In Japan, a PC port of the Famicom version of Nekketsu Kōkō Dodgeball Bu was released on October 17, 2003 as a budget-priced release. It was also included in the Game Boy Advance compilation Kunio-kun Nekketsu Collection 1, released in 2005. Both the Famicom version and the American NES version were released for the Wii, Nintendo 3DS and Wii U Virtual Console for their respective territories. The game was also released in Europe for the two latter systems, despite the NES version not being released in Europe.

Gameplay
The NES version of Super Dodge Ball expands upon the basic premise of the original arcade version by giving the members of each team individual names and stats. Moreover, in addition to the single-player tournament mode and a 2-player versus mode, there's also a free-for-all "bean ball" mode where the six members of Team USA fight each other until one remains.

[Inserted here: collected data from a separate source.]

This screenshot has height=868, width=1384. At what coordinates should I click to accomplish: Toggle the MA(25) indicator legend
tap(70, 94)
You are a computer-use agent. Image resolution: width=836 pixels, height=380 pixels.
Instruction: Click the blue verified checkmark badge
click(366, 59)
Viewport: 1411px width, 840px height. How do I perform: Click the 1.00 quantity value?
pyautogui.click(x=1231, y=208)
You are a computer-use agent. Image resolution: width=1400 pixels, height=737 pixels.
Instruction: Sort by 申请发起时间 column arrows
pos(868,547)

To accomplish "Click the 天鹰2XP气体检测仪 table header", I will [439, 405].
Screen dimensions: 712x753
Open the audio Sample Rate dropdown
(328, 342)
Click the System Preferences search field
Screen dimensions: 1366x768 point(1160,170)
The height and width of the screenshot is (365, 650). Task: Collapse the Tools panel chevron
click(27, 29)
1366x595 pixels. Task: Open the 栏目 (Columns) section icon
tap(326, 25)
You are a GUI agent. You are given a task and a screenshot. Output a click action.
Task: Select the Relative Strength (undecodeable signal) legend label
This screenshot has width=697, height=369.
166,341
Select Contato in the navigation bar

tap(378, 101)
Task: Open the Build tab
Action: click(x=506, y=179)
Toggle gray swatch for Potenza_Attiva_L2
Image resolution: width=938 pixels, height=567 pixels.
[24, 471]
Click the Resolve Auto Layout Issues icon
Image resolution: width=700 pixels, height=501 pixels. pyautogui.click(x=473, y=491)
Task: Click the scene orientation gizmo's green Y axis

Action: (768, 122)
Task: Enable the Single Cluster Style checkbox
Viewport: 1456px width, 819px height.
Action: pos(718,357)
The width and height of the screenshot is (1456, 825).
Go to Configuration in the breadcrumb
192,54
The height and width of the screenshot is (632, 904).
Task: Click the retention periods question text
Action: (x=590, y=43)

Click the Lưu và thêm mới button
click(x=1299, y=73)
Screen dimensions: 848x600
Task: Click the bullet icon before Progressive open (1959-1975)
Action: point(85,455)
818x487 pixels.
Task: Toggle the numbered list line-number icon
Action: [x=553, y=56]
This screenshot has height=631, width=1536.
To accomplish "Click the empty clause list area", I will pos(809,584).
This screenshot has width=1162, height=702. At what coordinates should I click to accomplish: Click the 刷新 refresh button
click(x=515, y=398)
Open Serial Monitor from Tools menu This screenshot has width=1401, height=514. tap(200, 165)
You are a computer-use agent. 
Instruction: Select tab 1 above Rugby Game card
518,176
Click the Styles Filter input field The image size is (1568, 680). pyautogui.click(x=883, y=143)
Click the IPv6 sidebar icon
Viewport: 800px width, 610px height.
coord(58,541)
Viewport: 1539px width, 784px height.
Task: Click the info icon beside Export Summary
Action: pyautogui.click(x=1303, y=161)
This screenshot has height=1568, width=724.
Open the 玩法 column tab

The objective of each match is to defeat the rival team by throwing a dodge ball at its members. Each character has a life gauge that is gradually depleted as he gets struck by dodge balls. When their life reaches zero, they will be eliminated. When a character gets hit, with a life gauge of three bars or lower, they will be placed in a "tired" state, giving the opponent a moment of advantage. Moreover, each has their own stats and two different power shots (one which is performed while running, and another that is performed during a running jump).

World Cup play
World Cup play is the game's single-player mode. The player takes control of Team USA, as they compete against eight rival teams in a dodgeball tournament with irregular rules. To win each match, the player must defeat the three infield members of the rival team. However, if the three infield members of the player's team are defeated, the player will lose the match.

Like in the arcade version, the player starts off in a match against another rival American team and then proceed to face against seven international teams. The eighth match is against Team USSR. If the player loses at least one of their members during the match with USSR, the game will end after USSR is defeated. If all three infield members are still alive, an additional match set in Team USSR's home court will be held against Team Shadow, a clone of Team USA whose members will be arranged in the same positions as the player's.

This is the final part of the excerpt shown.